• _EXCERPT TO READ_
☆ ☆ ☆ ☆ ☆ ☆ ☆

Our reading from Ezekiel today is perhaps the best-known passage from the book. It is obviously a ‘resurrection’ text – which ought immediately to raise an alarm, for when the meaning of something in the Bible is ‘obvious’ it is highly likely that we are missing something.  So let’s look to the passage to see what might be less than obvious.

Ezekiel’s vision unfolds in a couple of steps. First, he sees the valley of bones, he addresses those bones as commanded, he hears the rattle of bones upon bones, and he sees them come together and life breathed into them.

At this stage we have what we might call a ‘nature’ miracle. Something about the usual order of things has been denied: order has been dragged from disorder, life returned to what was dead. The vision then – and it is only a vision – suggests that God is able to do this, to raise the dead to life.

It is helpful to note this ‘nature miracle’ dimension of the vision because it is typically claimed that God can do miraculous things like this. More than that, it is claimed God can disrupt the natural order in this way because God is creator of that order. Control over the world in this way springs from the fact that God created the world in the first place. These are less ‘interventions’, then, than they are re-creations, re-orderings of the chaotic world.

This is to say that creation occurs as much within time as it is the beginning or possibility of time. It is not ‘easier’ to raise the dead than it is to get the whole show on the road in the first place. The beginning of time, and a truly new beginning within time, are the same kind of thing. The distinction between creation and resurrection, then – as manifestations of sheer power – is not a distinction in God. Most succinctly, resurrection is creation.

Ezekiel’s vision moves past sheer creative power, however. To this point, the vision suggests that God can raise ‘the dead’, although we don’t know who the dead are. As is usual in relation to all the wacky things Ezekiel is commanded to do in his ministry, the meaning of his vision is now explained: the bones are not merely the remnants of the dead in general but are specifically Israel’s bones: the bones of ‘the whole house of Israel.’

This unsettles two things which might seem to be ‘obvious’ in the whole vision.

The first unsettling is that this apparent violation of natural law is also a violation of moral or divine law. Almost the whole of Ezekiel’s preaching to this point has had to do with the failure of Israel, and the justice of God’s condemnation and rejection of them. The power exercised here, then, is not merely a power to undo nature’s course by bringing life to the dead. It is the power to undo the effects of divine judgement itself. Not only natural law but God’s law is violated in this resurrection, which is much more interesting than the occasional miraculous conjuring trick.

☆ ☆ ☆ ☆ ☆ ☆ ☆

• _WHAT YOU NEED TO DO_
1: Retype the text between "At this stage" and "dead to life.", inclusive, from the reflection on Ezekiel's vision above.
2: Extend the reflection on Ezekiel's vision above, picking up right after its last sentence.

• _DATASET EXCERPT_
☆ ☆ ☆ ☆ ☆ ☆ ☆

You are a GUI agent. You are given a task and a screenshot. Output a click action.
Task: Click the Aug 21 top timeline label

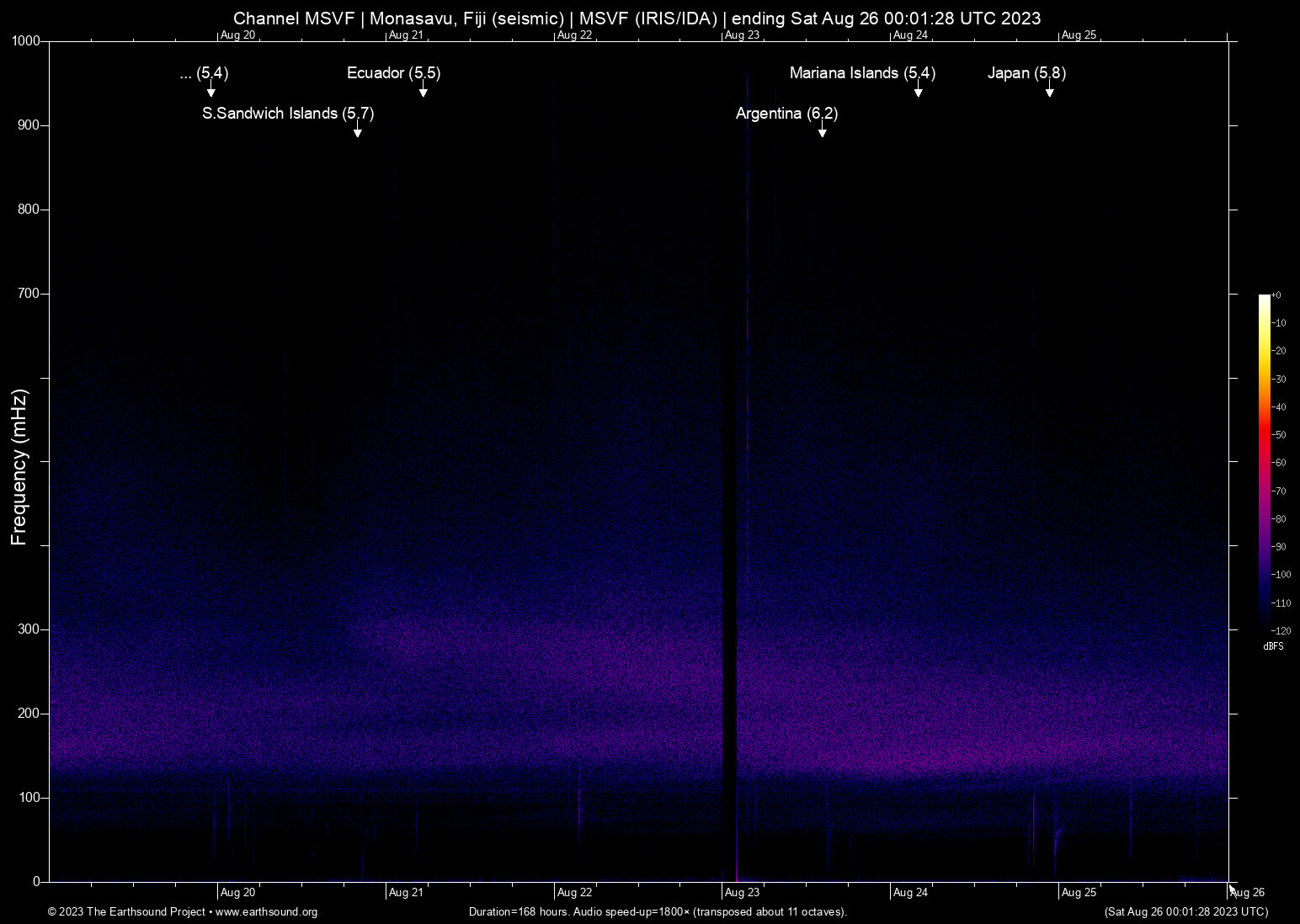click(x=408, y=35)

☆ ☆ ☆ ☆ ☆ ☆ ☆

• _THE ANSWERS_
1:
At this stage we have what we might call a ‘nature’ miracle. Something about the usual order of things has been denied: order has been dragged from disorder, life returned to what was dead. The vision then – and it is only a vision – suggests that God is able to do this, to raise the dead to life.

2:
The power of creation or re‑creative resurrection, then, is not the power to ‘make stuff’ or to re-make it. It is the power to forgive, to reconcile, to gather unto God even what – on account of its own failures – God has rejected. We might say it succinctly: with this God, to create is to reconcile and to reconcile is to create.

The second unsettling of the obvious to note here is that these are the bones of ‘the whole house of Israel’. What is strange here is that the house of Israel is not dead yet. Indeed, many have died – during the Babylonian conquest and before that – but Ezekiel’s ministry is not to those dead alone but – if at all – also to the living.

This is to say, then, that Ezekiel’s vision has to do with the resurrection of the living. Those who are still breathing are as if dead when they hear Ezekiel’s preaching. Death stands now not as the end of life but as a way of life. It is not a good way of life – and it is a way which God promises in these visions to ‘create us away from’ – but those who have died and those who still breathe stand before God as equally in need of God’s own life-giving Spirit. Or, to put it differently, there is before God no real distinction between the living and the dead, and their need. We tell ourselves that being alive is better than the alternative but this is not a joke God ‘gets’.

That joke hides from us something implicit in most of our resurrection-talk, and misleading: that the dead are lying around waiting to be raised to life, that they know they are dead. In fact, they are not ‘waiting’ for anything, for they are dead and the dead don’t do anything – wait or otherwise.

We might think that this is one point at which the living and the dead differ – that the living are hoping for something, waiting for something, working on something. Yet if, in Ezekiel’s terms, the living also are in need of resurrection, perhaps we might put less store in what we hope and wait and work for. It is not that these things do not matter; they will be the form, the shape, of our salvation. But the content or the substance of salvation – what it is to be free from fear and free for each other – is, as St Paul puts it,

‘What no eye has seen, nor ear heard,
nor the human heart conceived…                      (1 Corinthians 2.9, from Isaiah 64.4)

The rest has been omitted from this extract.